**WORK INSTRUCTIONS:** Quote the records below line for line, leaving out the pictures.

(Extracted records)
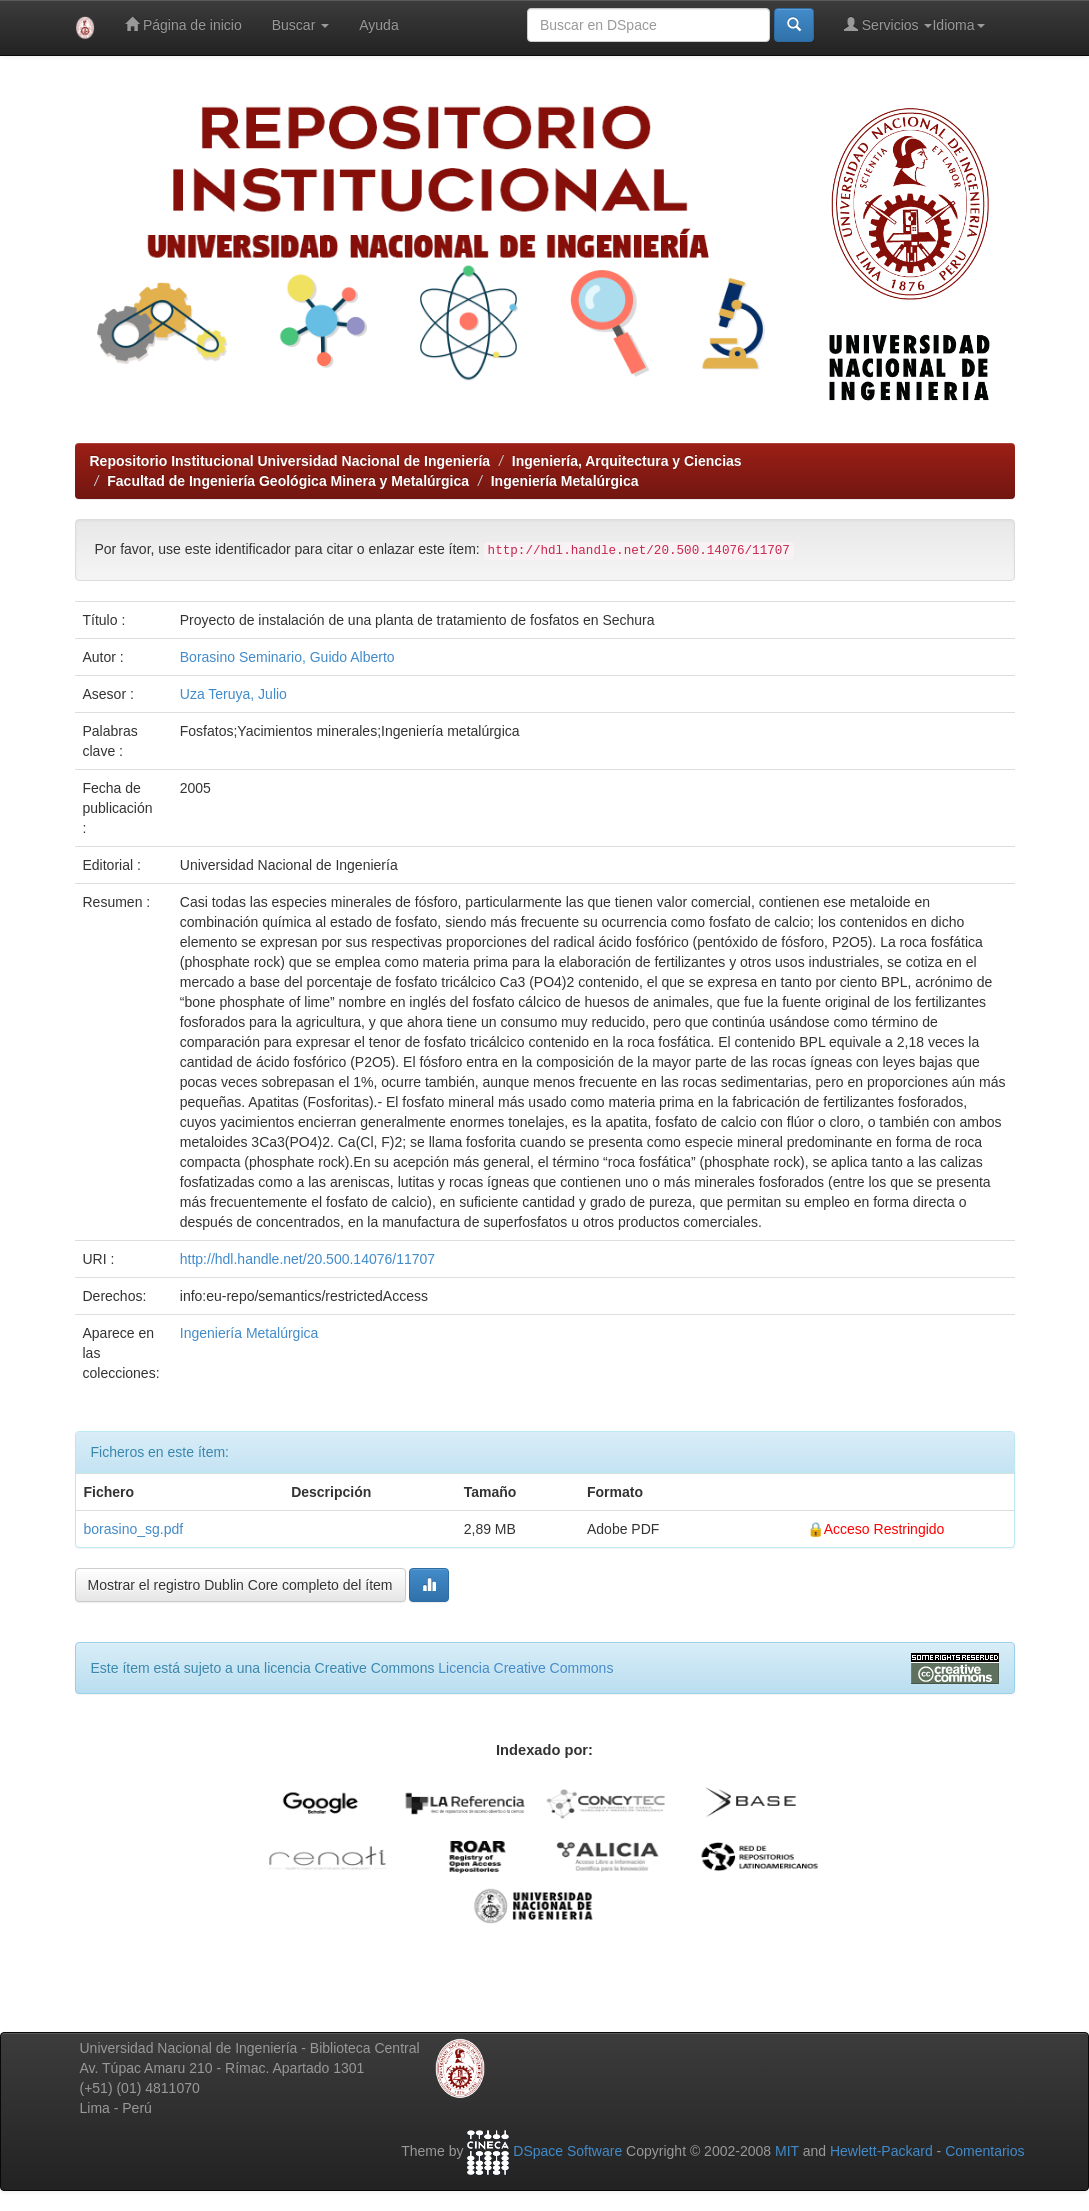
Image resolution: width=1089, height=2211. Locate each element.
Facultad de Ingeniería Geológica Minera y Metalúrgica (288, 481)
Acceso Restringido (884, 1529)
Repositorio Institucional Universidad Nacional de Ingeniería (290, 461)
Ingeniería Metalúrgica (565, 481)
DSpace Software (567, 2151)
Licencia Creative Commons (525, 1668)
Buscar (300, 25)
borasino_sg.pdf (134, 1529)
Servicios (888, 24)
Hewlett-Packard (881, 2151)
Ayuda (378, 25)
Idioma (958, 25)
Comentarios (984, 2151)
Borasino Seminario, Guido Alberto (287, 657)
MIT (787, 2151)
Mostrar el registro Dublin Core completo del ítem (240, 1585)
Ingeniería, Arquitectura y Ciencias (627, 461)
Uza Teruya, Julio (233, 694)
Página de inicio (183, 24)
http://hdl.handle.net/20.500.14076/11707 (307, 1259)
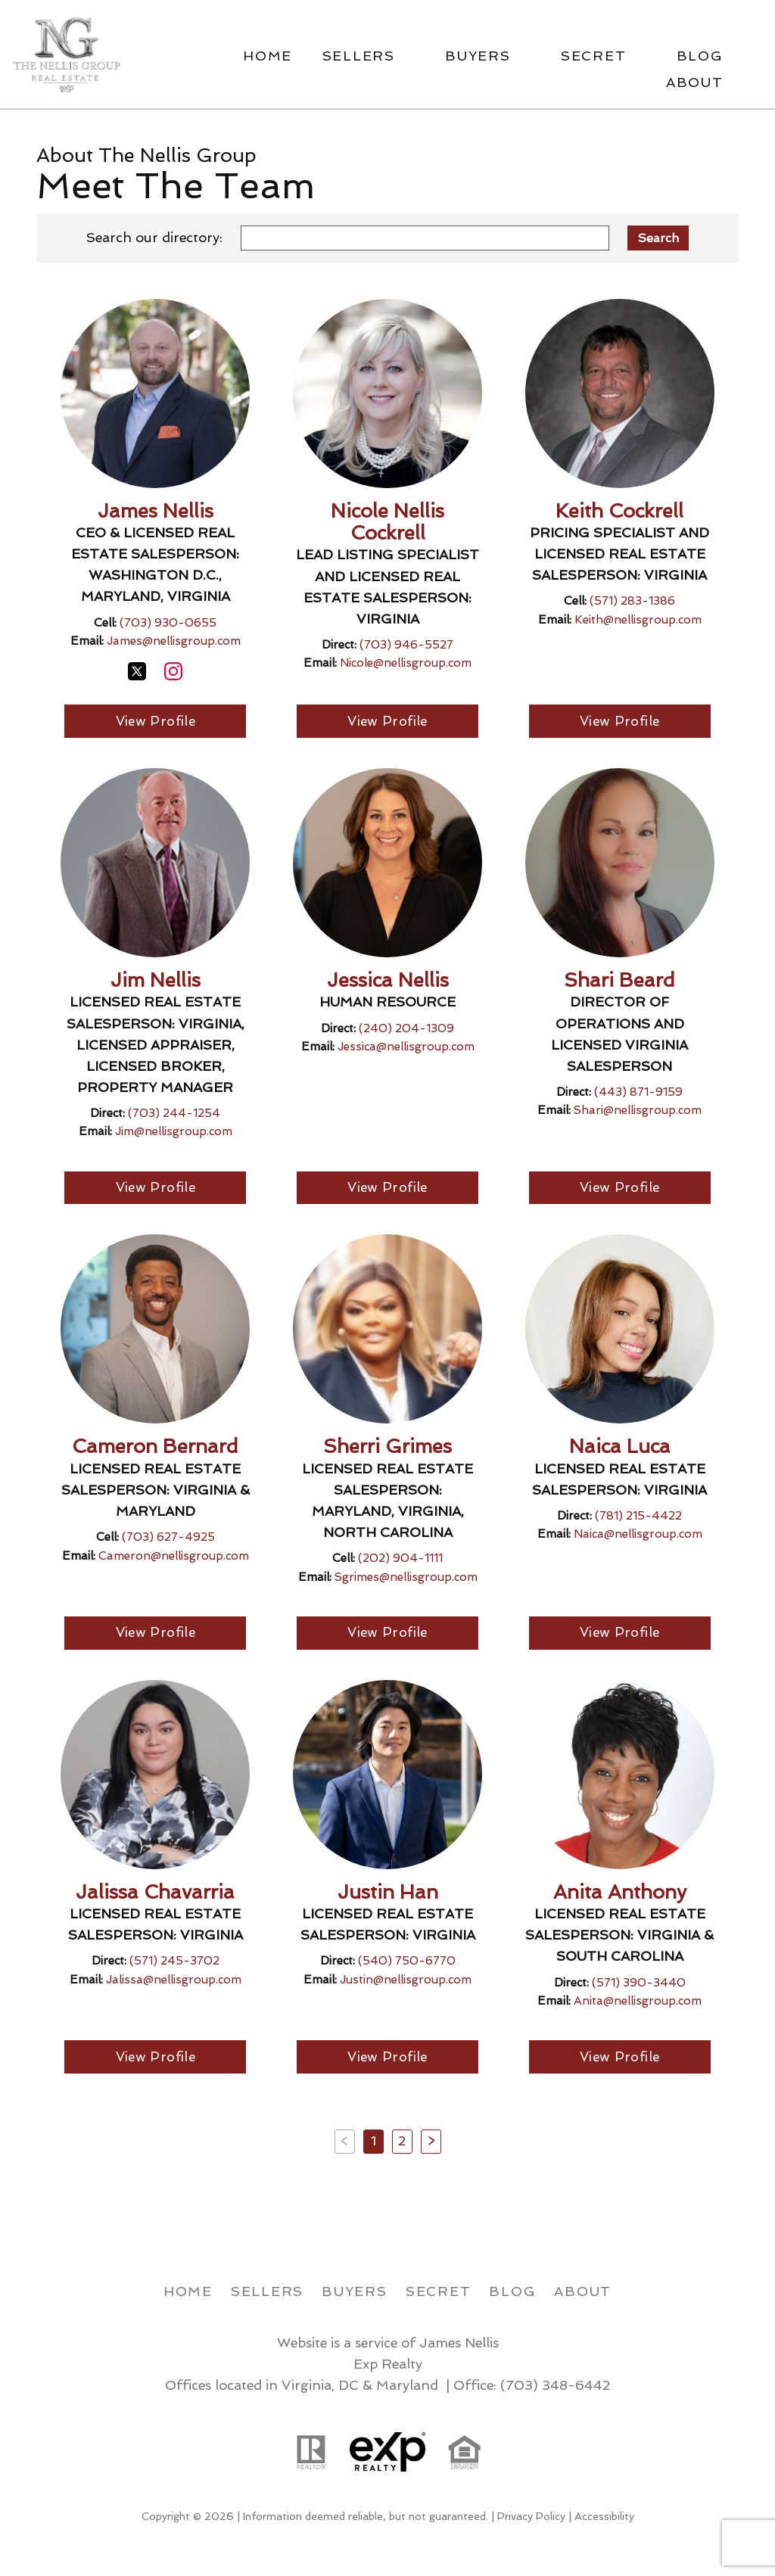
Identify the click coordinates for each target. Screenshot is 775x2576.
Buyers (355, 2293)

**SOLVED EXERCISE:**
Image resolution: width=1089, height=2211. Locate each element.
Facultad de Ingeniería Geológica Minera y Metalúrgica (288, 481)
Acceso Restringido (884, 1529)
Repositorio Institucional Universidad Nacional de Ingeniería (290, 461)
Ingeniería Metalúrgica (565, 481)
DSpace Software (567, 2151)
Licencia Creative Commons (525, 1668)
Buscar (300, 25)
borasino_sg.pdf (134, 1529)
Servicios (888, 24)
Hewlett-Packard (881, 2151)
Ayuda (378, 25)
Idioma (958, 25)
Comentarios (984, 2151)
Borasino Seminario, Guido Alberto (287, 657)
MIT (787, 2151)
Mostrar el registro Dublin Core completo del ítem (240, 1585)
Ingeniería, Arquitectura y Ciencias (627, 461)
Uza Teruya, Julio (233, 694)
Página de inicio (183, 24)
http://hdl.handle.net/20.500.14076/11707 (307, 1259)
Identify the click coordinates for each target. Screenshot is 775x2576.
Buyers (355, 2293)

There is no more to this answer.